JHUAPL-Sandia Model Finds 20 Billion Earth Cells Potentially Delivered to Venus Clouds Over 1 Billion Years
The 2026 LPSC modeling strengthens the case for interplanetary microbial transfer within the inner solar system by showing sustained delivery rates to Venus clouds. Key uncertainties remain in atmospheric survival duration and the continuity term of the Venus Life Equation. In-situ cloud sampling missions offer the clearest near-term test.
The team combined the pancake fragmentation model with prior ejection and survival simulations to track how impact ejecta from Earth or Mars would ablate, burst, and disperse as sub-cloud particles. They fed these delivery rates into the 2021 Venus Life Equation framework, multiplying origination, robustness, and continuity terms to bound the probability of extant atmospheric life. Their preferred run yielded 20 billion cumulative cells over the past billion years, with viability windows of days per century inside the habitable cloud deck.

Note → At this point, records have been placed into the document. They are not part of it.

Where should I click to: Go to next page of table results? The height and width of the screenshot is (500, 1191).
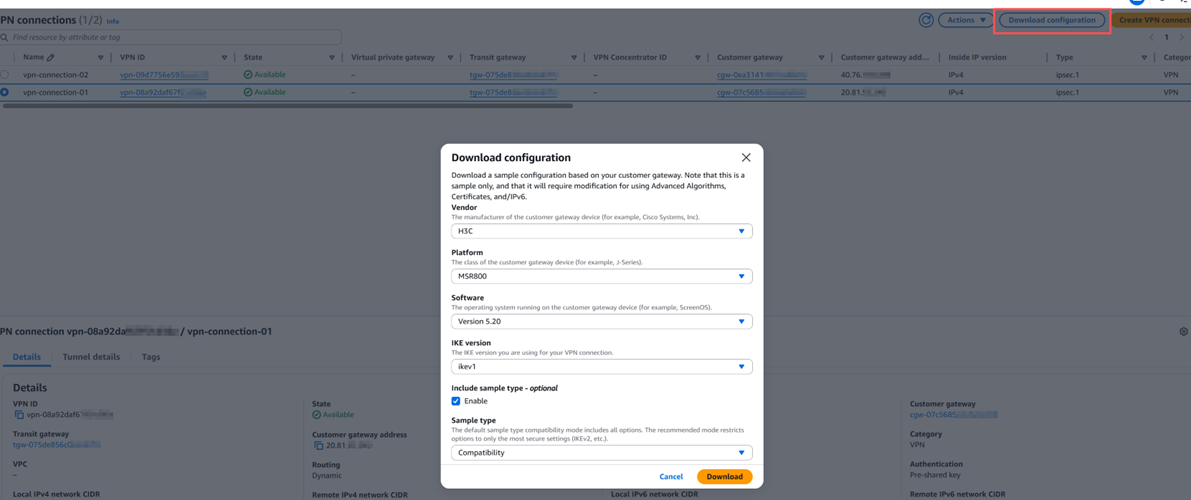[1181, 38]
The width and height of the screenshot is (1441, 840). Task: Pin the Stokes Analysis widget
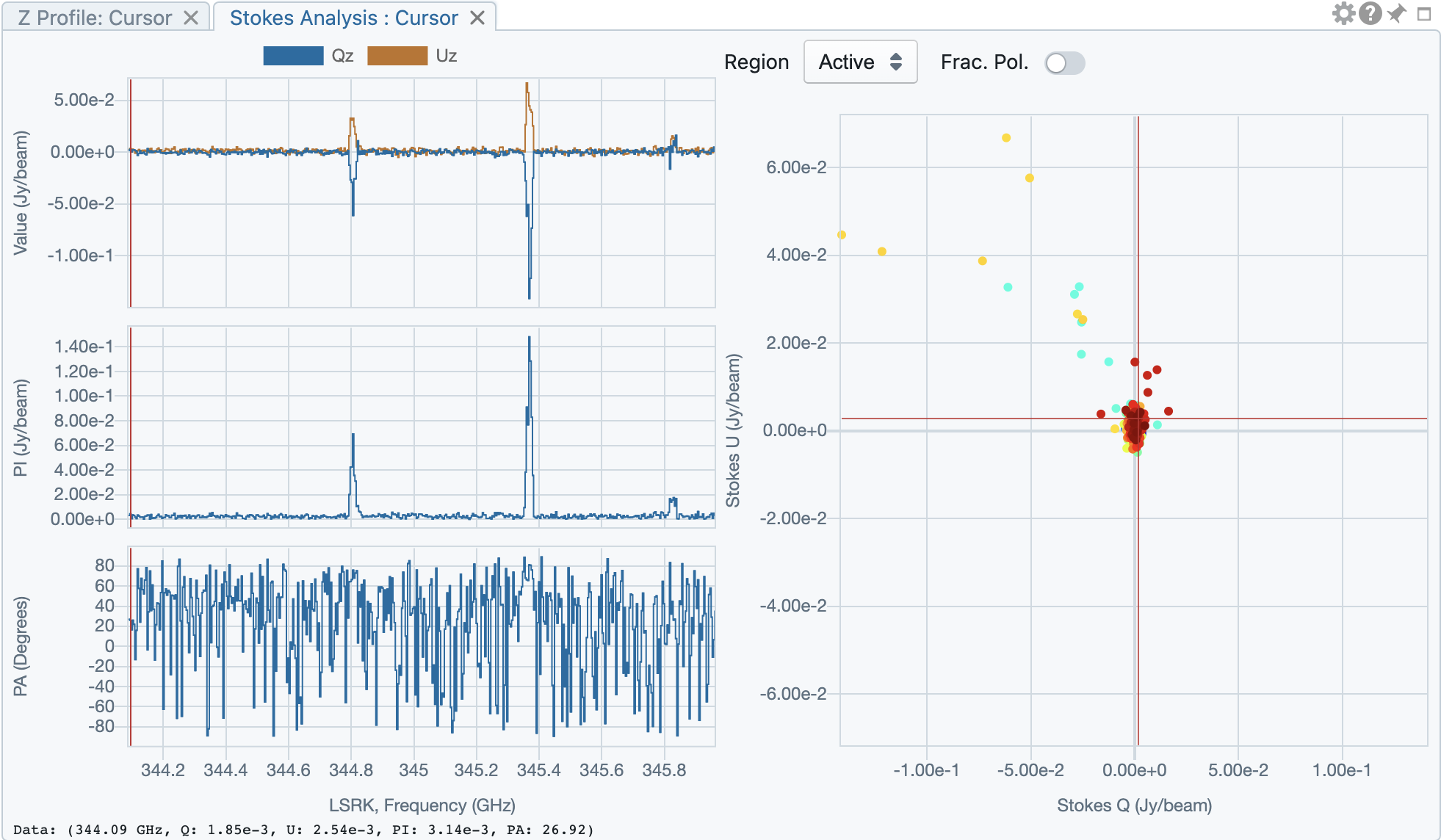pos(1398,13)
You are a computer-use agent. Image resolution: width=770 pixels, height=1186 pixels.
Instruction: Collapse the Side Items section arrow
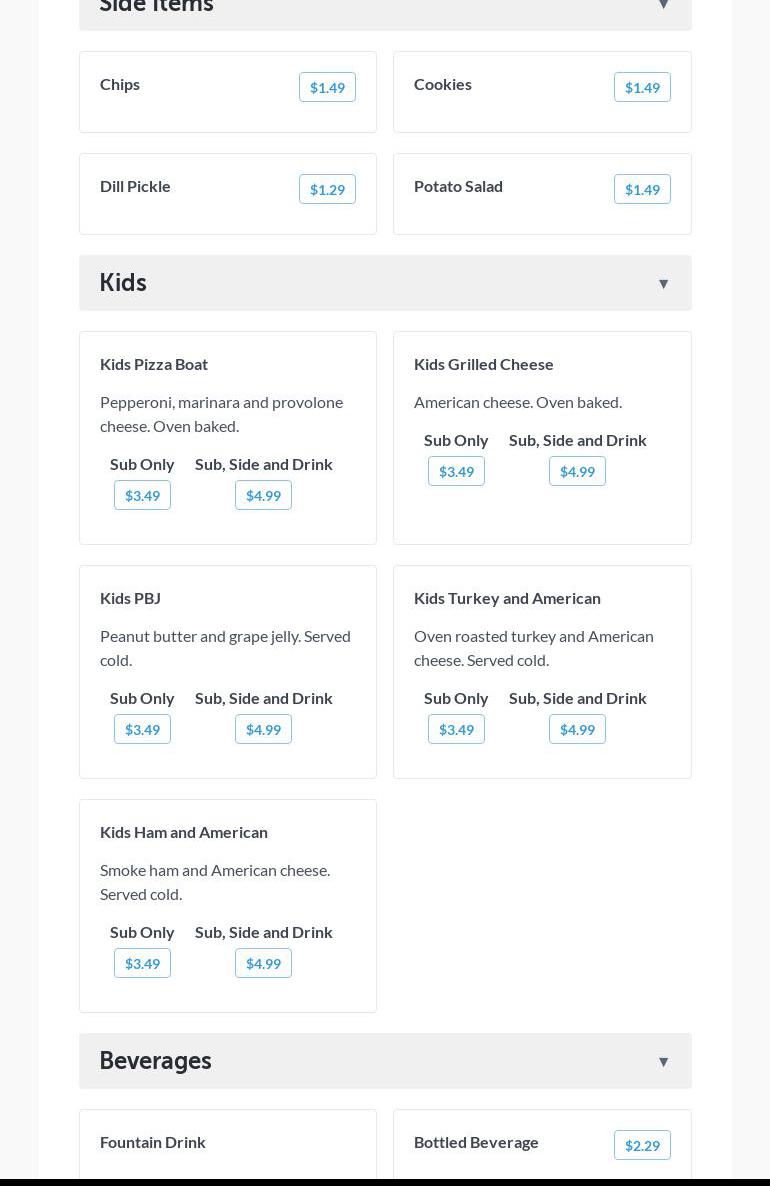663,6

This calculation extends earlier lithopanspermia studies focused on Mars-Earth exchanges by quantifying the higher entry velocities and denser Venus atmosphere that produce more numerous but smaller surviving fragments. It also highlights how the continuity factor in the VLE remains the dominant uncertainty, because even modest desiccation or acidity spikes could erase any delivered population before replication occurs.
Future in-situ measurements from the DAVINCI or VERITAS missions could directly test the prediction by searching for isotopic or genomic signatures inconsistent with indigenous Venusian chemistry. If no such anomalies appear after sampling 10^6 cloud particles, the effective transfer survival fraction would need downward revision by at least two orders of magnitude.
JHUAPL team: Cloud particle sampling returning >10^6 particles by 2035 will detect non-Venusian biomarkers if annual transfer exceeds 50 viable cells.